When our meat had thawed, we began to feast. I took the first bite of my filet mignon and shivered as it went down like the first shot of whiskey. I took another and the juices fired to the sides and dribbled down the edges of my lips; I was getting excited. I finished the filet and took a good handful of the ground beef, kneading it in my hands. Across from me, Sibyl was running her fingernails up and down a rack of ribs before she ripped into the middle. Once we were both done eating (it isn’t customary to speak when consuming meat with another teeth person, so as not to break their ecstasy or concentration), I undid my belt and leaned back in my chair. Because Sibyl was so small, she belched deeply as she stood up and caressed a disproportionate bulge in her stomach that made her look pregnant.

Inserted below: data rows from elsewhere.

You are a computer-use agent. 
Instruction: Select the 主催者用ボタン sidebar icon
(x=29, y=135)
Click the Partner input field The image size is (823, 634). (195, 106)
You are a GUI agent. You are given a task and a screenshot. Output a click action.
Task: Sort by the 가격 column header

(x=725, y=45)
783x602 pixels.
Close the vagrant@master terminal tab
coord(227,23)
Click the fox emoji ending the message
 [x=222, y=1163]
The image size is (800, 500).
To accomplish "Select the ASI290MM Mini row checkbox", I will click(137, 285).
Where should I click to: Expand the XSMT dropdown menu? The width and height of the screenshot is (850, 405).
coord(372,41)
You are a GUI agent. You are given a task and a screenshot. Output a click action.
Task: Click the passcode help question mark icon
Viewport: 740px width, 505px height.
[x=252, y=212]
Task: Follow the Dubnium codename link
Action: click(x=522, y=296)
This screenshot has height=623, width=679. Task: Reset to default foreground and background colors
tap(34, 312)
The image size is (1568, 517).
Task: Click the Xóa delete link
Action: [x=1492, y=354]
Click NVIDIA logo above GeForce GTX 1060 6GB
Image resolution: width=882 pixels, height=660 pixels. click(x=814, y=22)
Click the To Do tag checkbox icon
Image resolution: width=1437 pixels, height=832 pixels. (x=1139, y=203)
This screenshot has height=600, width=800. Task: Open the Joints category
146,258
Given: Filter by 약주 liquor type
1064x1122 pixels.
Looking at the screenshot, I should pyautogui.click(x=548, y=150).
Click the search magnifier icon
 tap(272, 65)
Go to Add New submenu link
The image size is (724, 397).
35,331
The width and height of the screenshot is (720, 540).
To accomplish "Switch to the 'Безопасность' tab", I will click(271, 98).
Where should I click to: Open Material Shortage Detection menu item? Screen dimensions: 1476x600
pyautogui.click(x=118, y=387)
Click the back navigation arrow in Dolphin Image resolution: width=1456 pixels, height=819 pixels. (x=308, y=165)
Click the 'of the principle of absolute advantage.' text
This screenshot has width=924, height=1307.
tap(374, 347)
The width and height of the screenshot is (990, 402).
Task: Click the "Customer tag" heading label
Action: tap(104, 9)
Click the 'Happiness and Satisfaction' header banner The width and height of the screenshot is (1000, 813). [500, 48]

She waddled over to the fridge, where she took out a plate with a deep red, marbled meat cut into a small heart shape. “Ready for dessert,” she said. I nodded. She brought over the plate and sat it in front of me. “Go ahead, try it.”

I picked it up and weighed it in my hands. It contained a peculiar familiarity, an affinity, even, which told me what it was. Odorless, it smelled as nothing, because it was a smell I’d known my whole life. It was incomparable to any other kind of meat, it tasted like nothing, and it felt like my senses came from my stomach as I swallowed it. By my second bite, it felt like I was thinking from my gut. And at that point, I ultimately I knew that this was the highest moment I would ever reach; there was nothing left to look forward to. Sibyl knew what I was feeling, as once I finished, I looked up to find her sympathetically nodding. “I have a collection,” she told me. “Do you want to see it?”

I have spoken no words since my first bite. There was nothing left to say, nothing left to contribute to the world. I nodded and stood up. She grabbed hold of my hand as she led me downstairs. The meat in our guts sloshed as we descended.

When we got to the floor, she flicked on a light switch. I covered my eyes until they cleared, revealing, situated in glorious poses along the wall, skeletons whose teeth gleamed with fresh polish, immortalized in artistic contours of light and shadow. Their flesh gone, they stood silently grinning in peaceful serenity. Teeth never rotted, not cremated or left to wear down over centuries, but instead tended to. They were appreciated, cared about. Naked and decayed, we all look the same, and what is there to show for a physique? I could lift weights and get stronger than the strongest or eat until I’m fat and immobile and sick. Yet below it all and after time has stripped away all the flesh and all the muscle and mucus and blood, what is there? My teeth: pristine and bold as the day I die. In consuming man, I may now go beyond him. Flesh is flesh, yet teeth are that which by it is devoured; they are our bones on display to the world. No—graceful and alabaster under a stage light for all of eternity, my bones will be but pedestals for that which I have worked to perfect. For what I have dedicated my existence, one thing that neither fire nor flood nor time may strip from me. My flesh is temporary—my teeth are immortal.

Fish may swim in schools so as not to be eaten, yet when they die, they are still consumed. With their skeletons mulched and tumbled across the sea floor, they dissolve into calcic deposits that cake the sunken rune-scrawled stones carved by forgotten Men.